Start of Supplied passage
Schematic illustration of two PNAG synthesis operons in A. baumannii. (a) The coding genes A1S-0938 to A1S-0940 and A1S-2162 to A1S-2159 were annotated as PNAG synthesis operons in A. baumannii. PgaC (brown) and PgaD (orange) Protein complexes were located on the cytoplasmic membrane to polymerize N-acetylglucosamine. PgaB is a PNAG deacetylase that anchors on the outer membrane and is located at the periplasm. Outer membrane transporter protein PgaA contributed to the transport of partially deacetylated PNAG as an exopolysaccharide. (b) Phylogenetic analysis of polysaccharide deacetylases in CE4 family of CAZy database from bacteria based on Neighbor Joining clustering method.
End of Supplied passage
▶ Problems to work on
- 1) Edit the caption on PNAG synthesis operons: reproduce it from "Schematic illustration of" up to and including "Joining clustering method.", replacing "Neighbor Joining" with "Maximum Likelihood".
- 2) Name every Pga protein mentioned in the caption on PNAG synthesis operons.
- 3) According to the caption on PNAG synthesis operons, where is PgaB anchored and located?
Rely only on the caption on PNAG synthesis operons.
Start of Data excerpts
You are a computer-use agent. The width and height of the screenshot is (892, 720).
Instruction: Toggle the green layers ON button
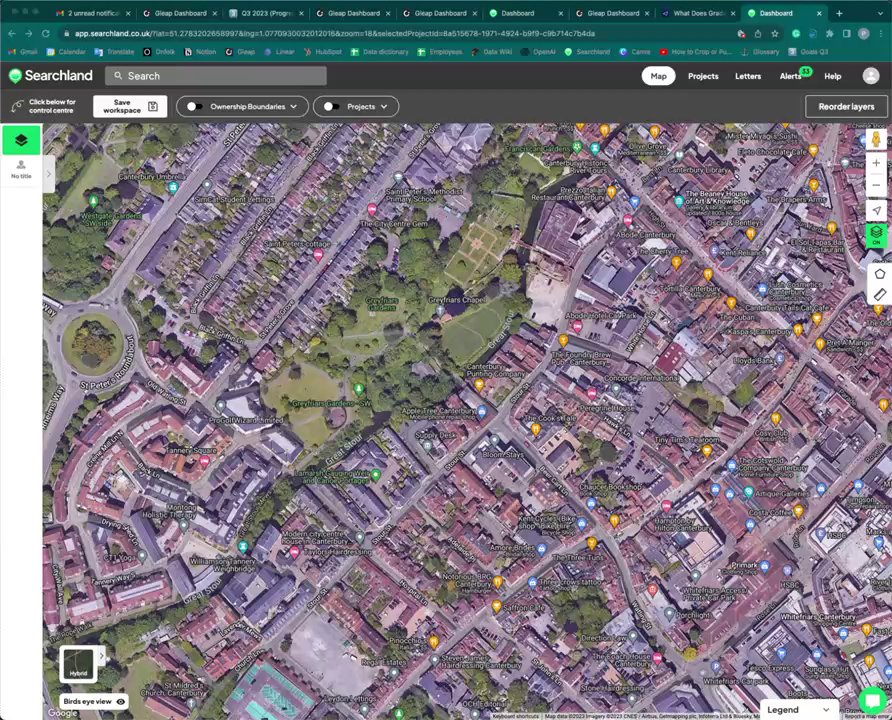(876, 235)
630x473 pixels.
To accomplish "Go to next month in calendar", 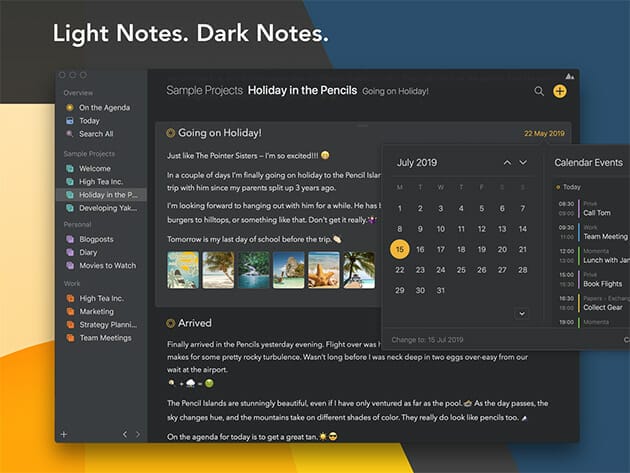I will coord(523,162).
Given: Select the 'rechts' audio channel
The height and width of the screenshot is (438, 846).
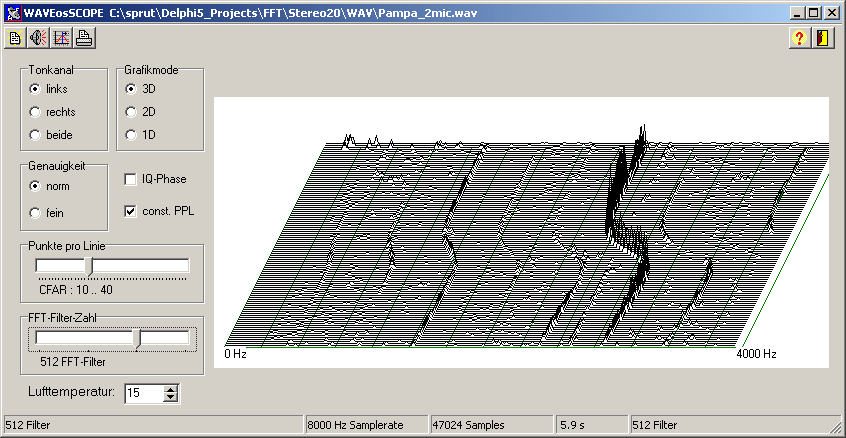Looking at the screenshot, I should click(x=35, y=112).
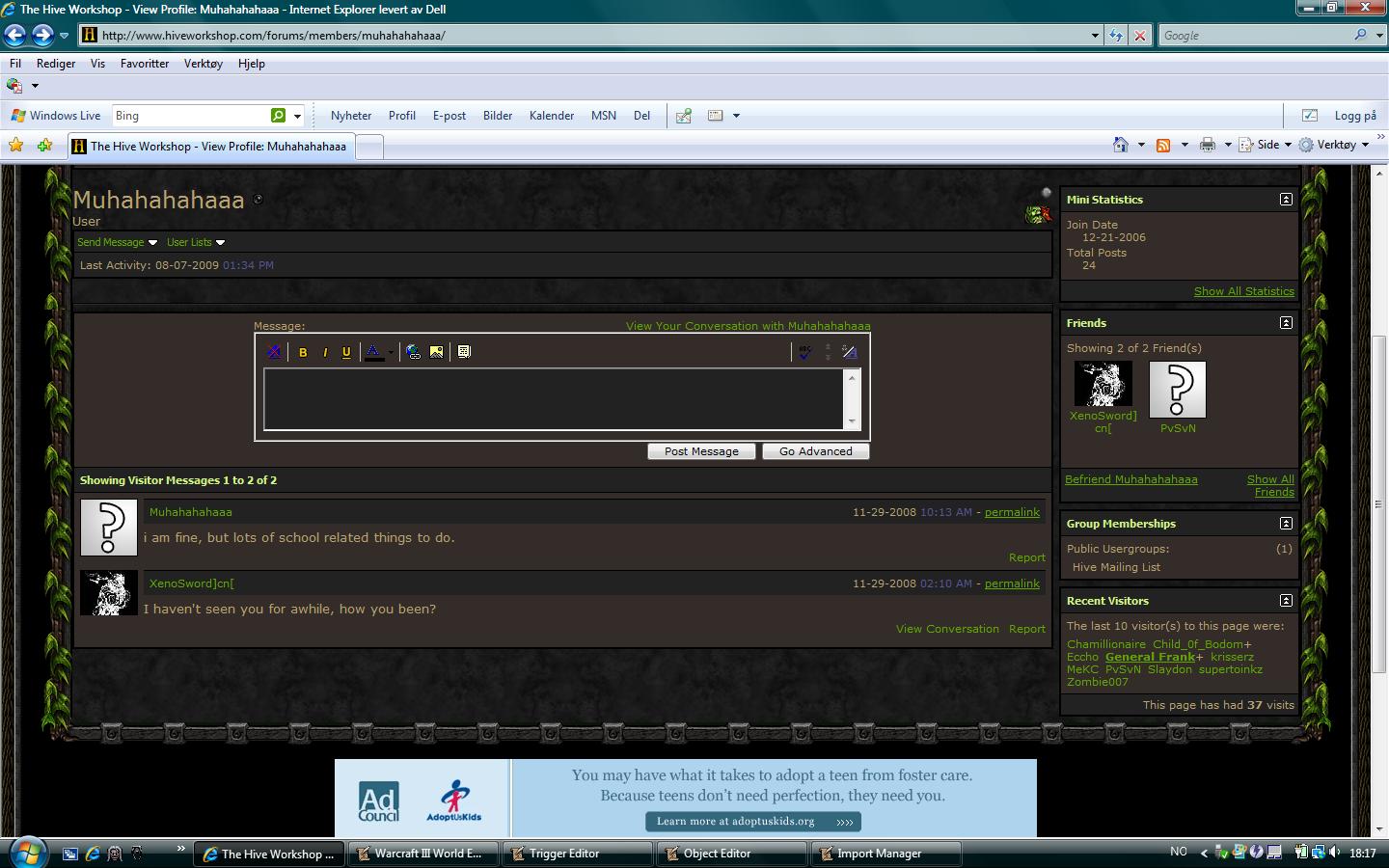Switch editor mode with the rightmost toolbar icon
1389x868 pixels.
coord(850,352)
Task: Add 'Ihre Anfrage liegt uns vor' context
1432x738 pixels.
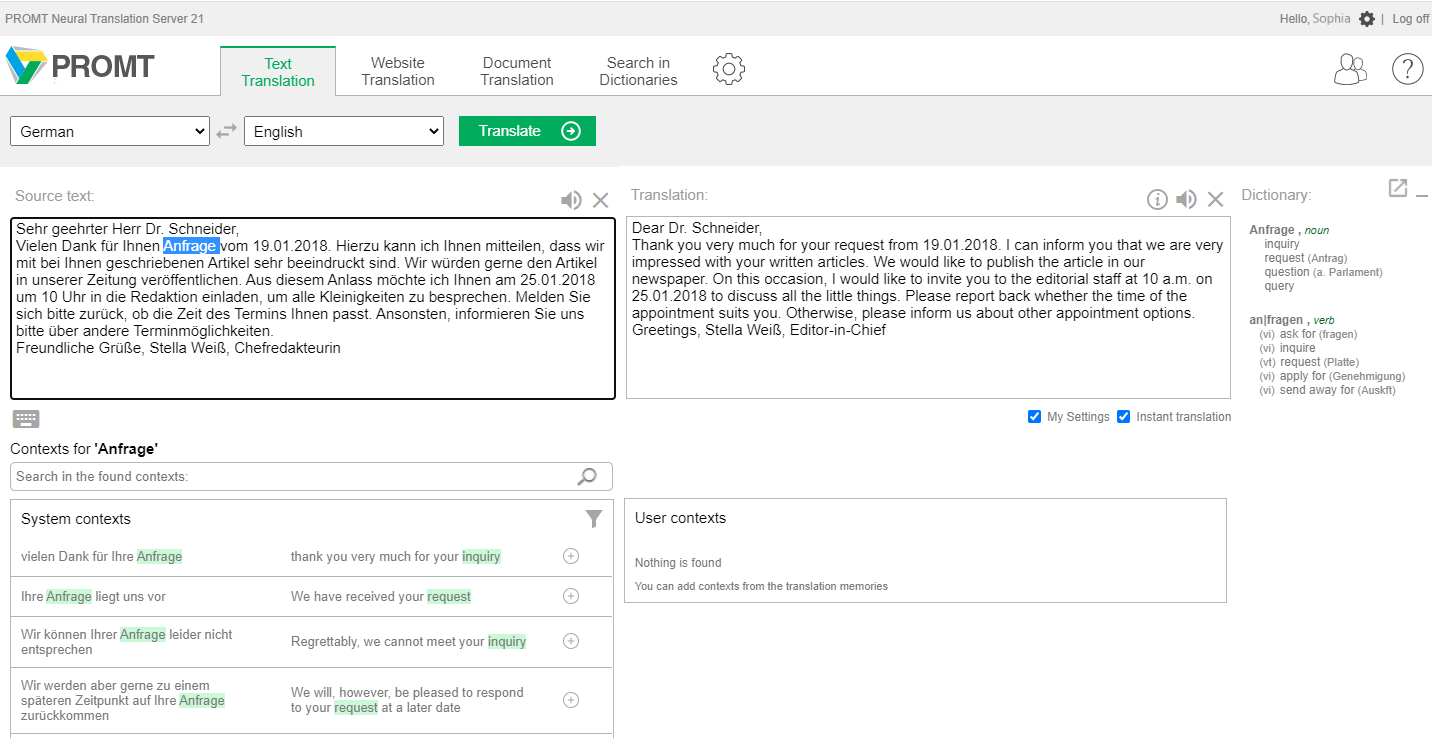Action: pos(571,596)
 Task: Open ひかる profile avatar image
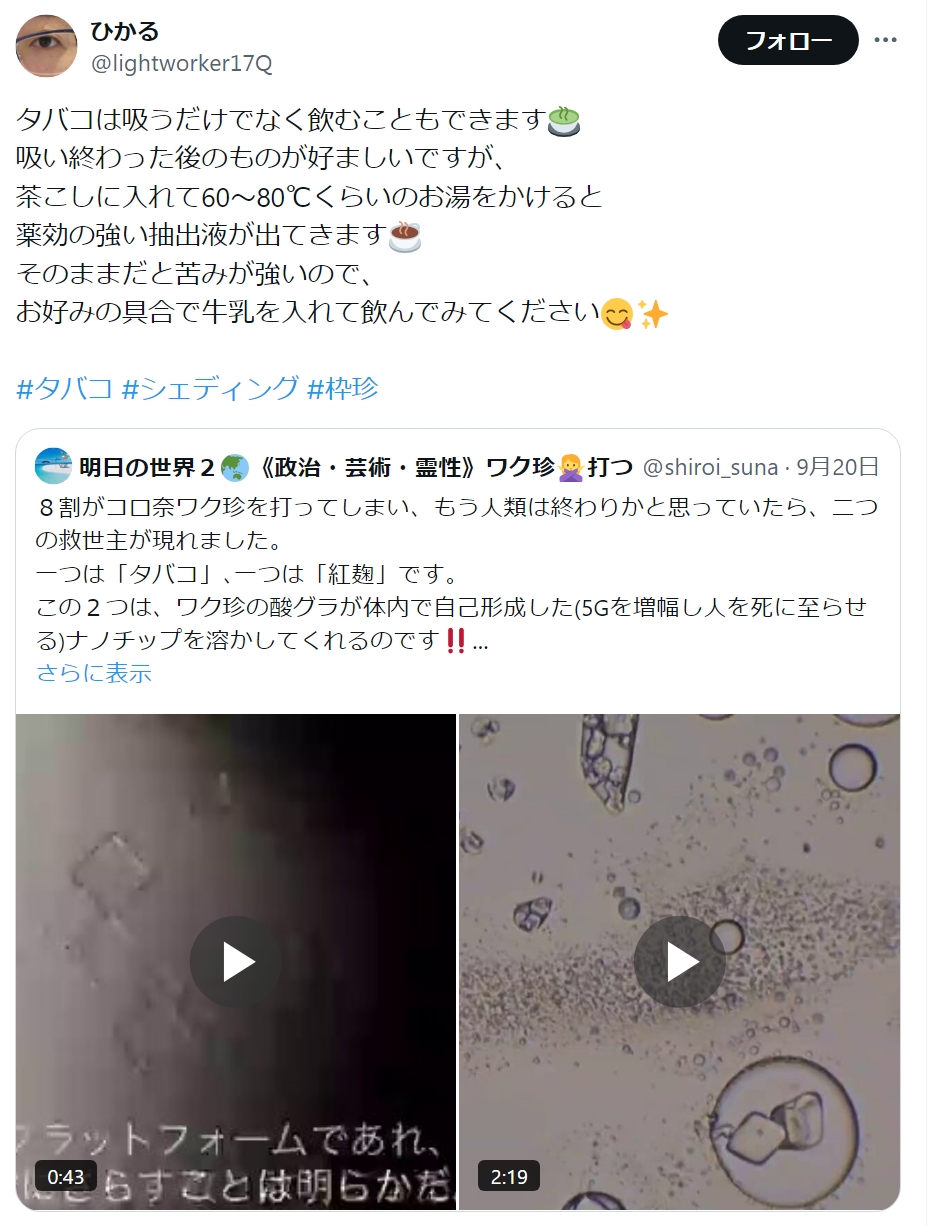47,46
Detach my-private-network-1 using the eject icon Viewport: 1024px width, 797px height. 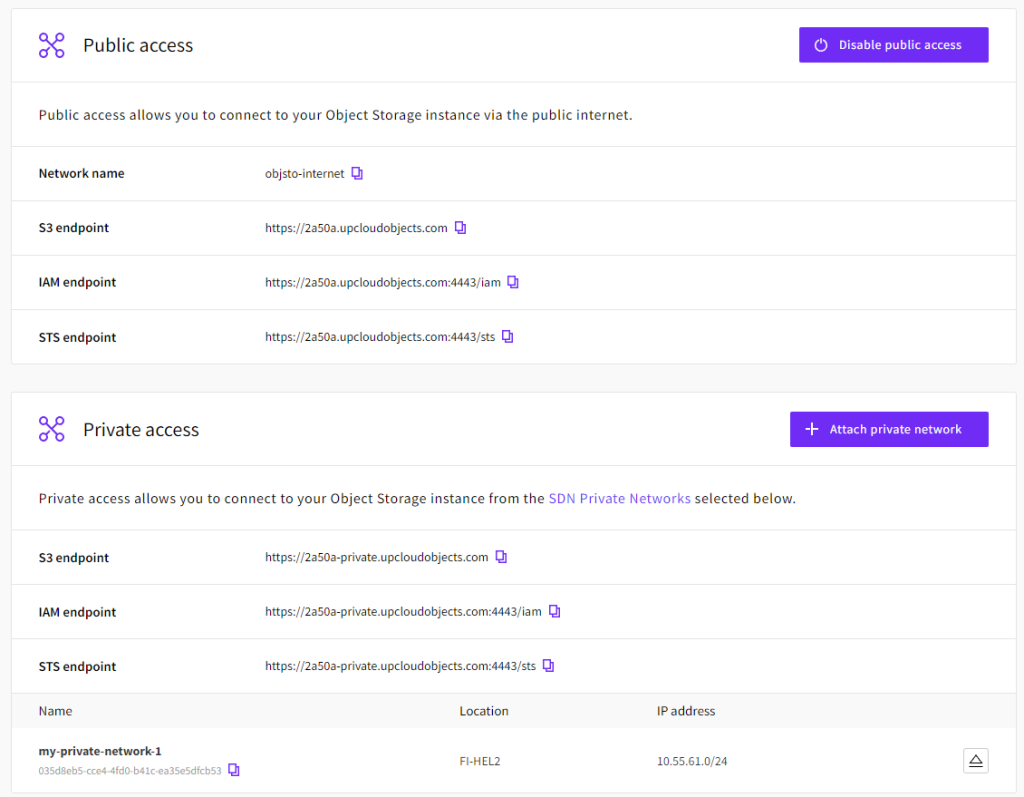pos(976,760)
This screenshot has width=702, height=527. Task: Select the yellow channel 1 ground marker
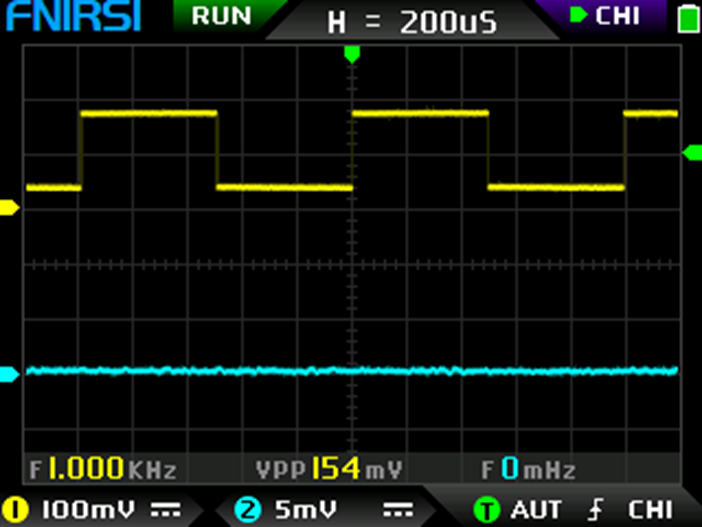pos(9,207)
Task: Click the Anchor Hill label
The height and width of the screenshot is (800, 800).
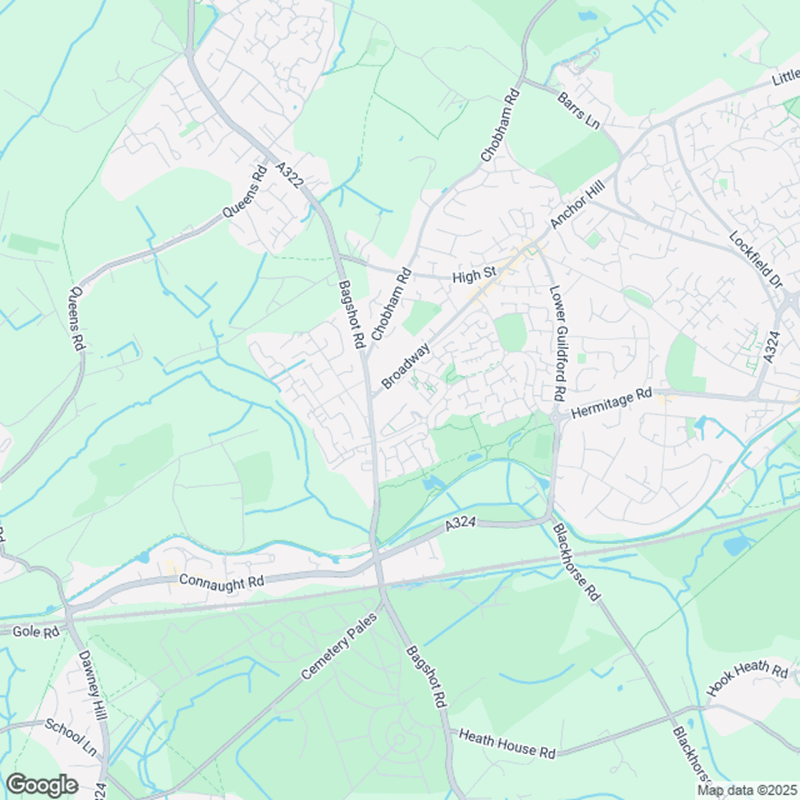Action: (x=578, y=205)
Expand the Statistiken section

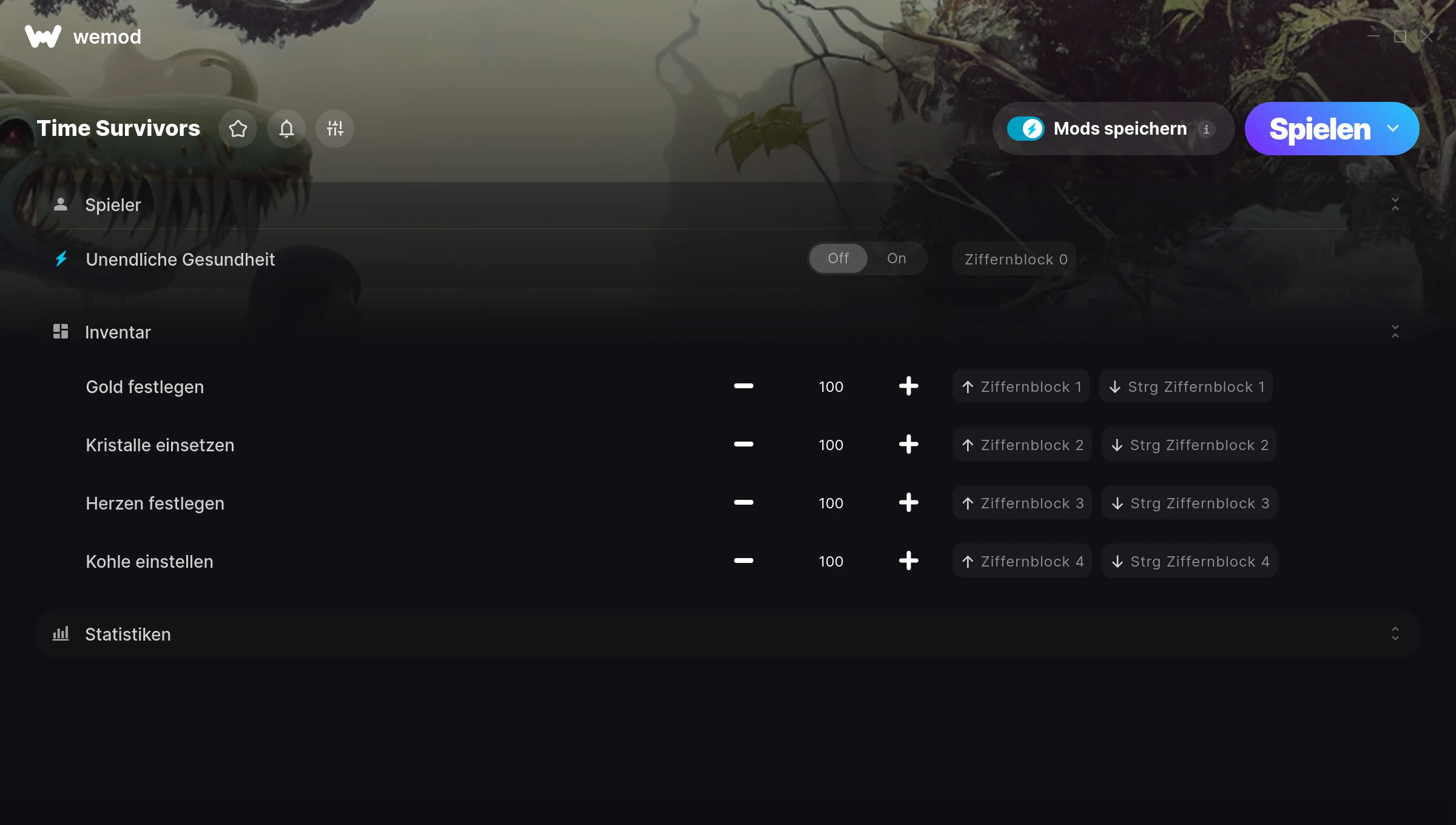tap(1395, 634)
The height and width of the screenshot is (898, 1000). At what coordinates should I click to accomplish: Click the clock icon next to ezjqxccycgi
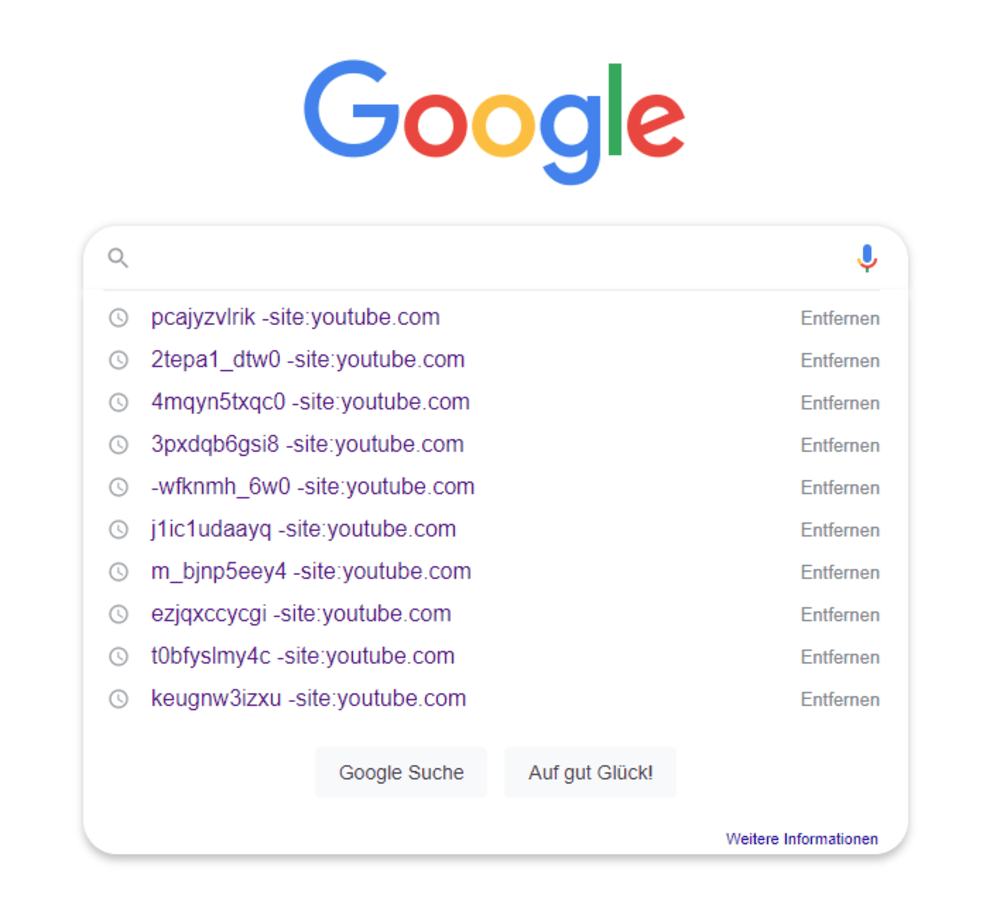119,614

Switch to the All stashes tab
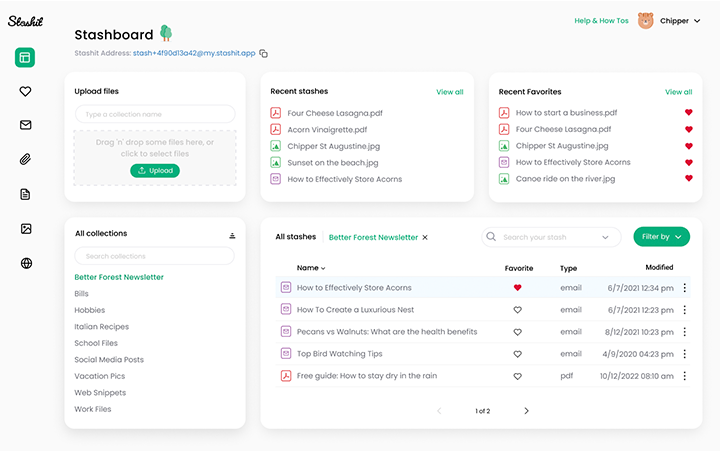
End of Data excerpts
▶ Replies
- 1)
Schematic illustration of two PNAG synthesis operons in A. baumannii. (a) The coding genes A1S-0938 to A1S-0940 and A1S-2162 to A1S-2159 were annotated as PNAG synthesis operons in A. baumannii. PgaC (brown) and PgaD (orange) Protein complexes were located on the cytoplasmic membrane to polymerize N-acetylglucosamine. PgaB is a PNAG deacetylase that anchors on the outer membrane and is located at the periplasm. Outer membrane transporter protein PgaA contributed to the transport of partially deacetylated PNAG as an exopolysaccharide. (b) Phylogenetic analysis of polysaccharide deacetylases in CE4 family of CAZy database from bacteria based on Maximum Likelihood clustering method.

- 2) PgaC, PgaD, PgaB, PgaA

- 3) It anchors on the outer membrane and is located at the periplasm.